Russia To Dominate European Beer Market?
Currently holding the number two spot, Baltika plans to gain ground in former Soviet satellite countries, along with a more aggressive sales push in the UK, Germany and Finland.
It is understood a licensing deal is being negotiated for S&N to brew and distribute Baltika 3 in Britain by next year in a bid to develop it into a sub brand on a similar scale to San Miguel.
Baltica is 92% owned by Scottish & Newcastle and Denmark’s Carlsberg through their Baltic Beverages Holding (BBH) company and so the move would have to be agreed by Carlsberg. The extent of its distribution, pricing and how it will be marketed is yet to be decided.
Baltika 3, a mainstream beer in Russia, is imported sporadically to a small number of bars in cities like London, Edinburgh and Glasgow.
But it is believed that more mileage can be wrung out of its Russian image. S&N chief executive Tony Froggatt said: “San Miguel has blossomed in a short period of time. We think there are brands like Baltika that have potential.”
The company, however, is realistic about its ambitions, and acknowledges Baltika will be a niche brand in Britain.
One City analyst, who preferred not to be named, said it was unlikely Baltika would even have the same cachet in the UK as a big Czech or German brand. “It’s a novelty brand. Nobody is ever going to think Russian beer is that great. It’s never going to be the next Budvar.”
The vast majority of the brand’s growth is likely to come from its strongholds in Russia and Eastern Europe. The brand has already managed to move from a standing start into the second position in just 16 years by focusing on those markets.
About 10.7 million hectolitres of Baltika were sold in 2005, a 13% rise on the previous year. That is just 1.3m hectolitres less than Heineken. But the Heineken brand is also boasting 9% annual growth figures.
One analyst said Baltika could overtake Heineken, especially if it exploits its recently improved distribution in Russia. But he warned: “Heineken is growing quite quickly. If it continues to grow at 10%, it will take Baltika longer than five years.”
BBH will spend $500m (£267m) over the next two years to expand its production capacity in Russia, Ukraine, Kazakhstan and Uzbekistan. That will contribute to Baltika’s distribution, along with its other beer brands.

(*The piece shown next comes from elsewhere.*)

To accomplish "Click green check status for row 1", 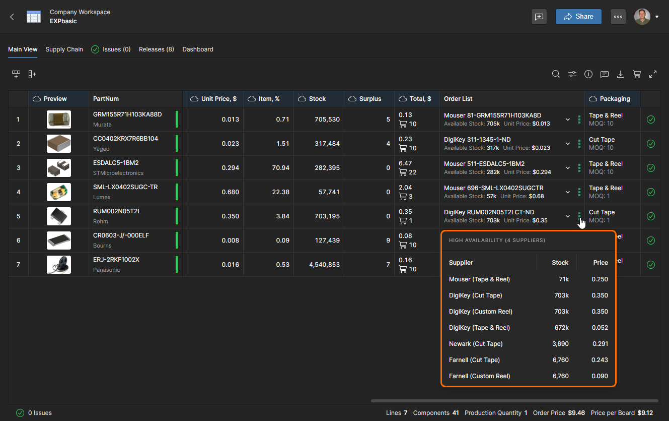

BBH is adding capacity and reorganising its operations in Ukraine, replacing its top four directors after a poor performance last year that saw it lose market share to its competitors.
“We got tied up with issues in Russia, with people trying to stop the merger (of the Vena, Pikra and Yarpivo companies into Baltika),” said John Nicolson, chairman of BBH. “We took our eye off Ukraine. By having one bad year and not watching it, we lost three years.”
BBH is also launching a business in Uzbekistan where it will create a new local brand, as well as brewing licensed brands. The company, which is the first international brewer to enter the country, is working with a local partner. The brewery in Tashkent is expected to be up and running in 2007 and producing one million hectolitres of beer within three years. BBH plans to compete against a strong import black market with cheaper prices.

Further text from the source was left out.